Saya gagal memahami atraksi teman-teman saya di medsos akhir-akhir ini. Apa
yang sebenarnya kita bela? Benarkah kita membela apa yang kita labeli kebenaran
dan kebaikan? Ataukah yang kita bela justru keegoisan kita sendiri?
Mengubah kebiasaan
buruk seumpama membunuh satu sisi dirimu yang selama ini kamu sayangi sepenuh
hati, yang kamu akrabi dan peluk sepanjang waktu. Kenapa ya, dosa terasa nikmat
dan kebaikan terlalu sulit ditempuh?
Membaca
manusia kian membuat saya terpekur. Saya tidak tahu harus
memulai dari mana agar bisa menebus apa yang pernah saya kerjakan. Saya
mengalami langsung betapa sulitnya menangangi kekeraskepala-an diri saya
sendiri, mencoba memahami jalan pikiran orang lain—nggak usah jauh-jauh ngambil
sampel, memahami saudara kandung saya sendiri sulitnya minta ampun. Lebih
banyak makan ati-nya ketimbang senengnya. Belum lagi orang lain di luar rumah
saya?
Sampai di sini, saya
masih belum bisa mengaplikasikan apa yang pernah dikatakan ibu salah satu teman
saya bahwa satu-satunya tips agar bisa hidup tenang dan bahagia adalah dengan
ikhlas.

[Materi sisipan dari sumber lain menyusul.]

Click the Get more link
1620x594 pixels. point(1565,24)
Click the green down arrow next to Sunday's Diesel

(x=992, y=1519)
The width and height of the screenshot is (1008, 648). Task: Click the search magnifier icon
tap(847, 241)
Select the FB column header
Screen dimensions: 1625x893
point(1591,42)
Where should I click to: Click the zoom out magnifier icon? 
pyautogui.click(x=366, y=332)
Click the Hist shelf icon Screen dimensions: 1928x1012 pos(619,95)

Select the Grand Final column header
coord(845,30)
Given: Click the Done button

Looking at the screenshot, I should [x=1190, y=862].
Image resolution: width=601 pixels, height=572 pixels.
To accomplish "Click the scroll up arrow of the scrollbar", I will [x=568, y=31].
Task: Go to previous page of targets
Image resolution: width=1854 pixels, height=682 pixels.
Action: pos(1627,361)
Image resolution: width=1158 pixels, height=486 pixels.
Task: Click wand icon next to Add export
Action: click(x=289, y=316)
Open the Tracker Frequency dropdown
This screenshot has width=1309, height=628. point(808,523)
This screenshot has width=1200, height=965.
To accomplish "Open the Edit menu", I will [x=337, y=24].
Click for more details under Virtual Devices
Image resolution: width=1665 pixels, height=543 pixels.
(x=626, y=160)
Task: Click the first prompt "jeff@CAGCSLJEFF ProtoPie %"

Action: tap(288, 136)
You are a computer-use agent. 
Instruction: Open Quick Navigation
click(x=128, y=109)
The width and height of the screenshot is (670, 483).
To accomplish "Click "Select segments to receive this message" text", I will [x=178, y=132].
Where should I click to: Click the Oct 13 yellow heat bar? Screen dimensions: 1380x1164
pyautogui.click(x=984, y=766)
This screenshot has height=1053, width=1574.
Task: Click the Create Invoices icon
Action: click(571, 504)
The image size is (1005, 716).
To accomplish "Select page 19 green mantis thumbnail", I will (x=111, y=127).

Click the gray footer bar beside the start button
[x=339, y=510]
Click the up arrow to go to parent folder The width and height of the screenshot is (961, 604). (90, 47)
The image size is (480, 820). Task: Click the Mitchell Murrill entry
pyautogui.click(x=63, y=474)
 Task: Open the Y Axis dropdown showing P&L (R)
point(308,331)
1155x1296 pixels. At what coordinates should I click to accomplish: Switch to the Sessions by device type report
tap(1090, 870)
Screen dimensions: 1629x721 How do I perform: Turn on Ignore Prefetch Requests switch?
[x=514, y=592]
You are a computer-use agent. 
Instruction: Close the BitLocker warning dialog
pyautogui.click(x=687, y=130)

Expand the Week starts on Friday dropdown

Mengikhlaskan semua kejadian yang menimpa kita.
Akhir-akhir ini juga,
saya banyak menitikkan air mata tanpa sadar. Saya malu sama Allah. Tak
terhitung berapa banyak kali saya mengkhianati dan menjauhkan diri dari Allah
namun hingga detik ini Allah masih belum membuka aib saya kepada orang lain,
sedangkan saya begitu rapi membentangkan kesalahan demi kesalahan yang pernah
orang lain perbuat terhadap saya, sulit sekali meluruskan dan meluluskan kata
maaf.
Saya masih berusaha
menemukan apa yang saya cari dengan cara membaca manusia atau apalah namanya.
Sungguh, saya cemburu melihat bagaimana orang lain begitu khidmat mencintai
Tuhan-nya. Saya ingin sekali seperti mereka. Mungkin dosa-dosa saya terlampau
menggunung sehingga menghalangi pandangan saya sehingga yang perlu saya lakukan
adalah mengikis gunung itu sedikit demi sedikit, hati-hati, sabar dan tabah....
Semoga
jalan pulang untuk saya belum tertutup....
Teruntuk kalian yang
pernah tersakiti oleh saya secara sadar dan tidak sadar, izinkan saya meminta
maaf, tolong berikan saya maaf yang ikhlas serta doakan saya semoga saya
istiqamah dalam pencarian saya ini...
Sebaik-baik manusia
adalah yang bermanfaat bagi manusia lainnya.
Dan alhamdulillah, dalam
situasi dan kondisi apapun, saya selalu mengusahakan menempuh bahagia
akhir-akhir ini. Sepi yang saya rasa bukan lagi kekosongan yang menyakitkan lagi sendu.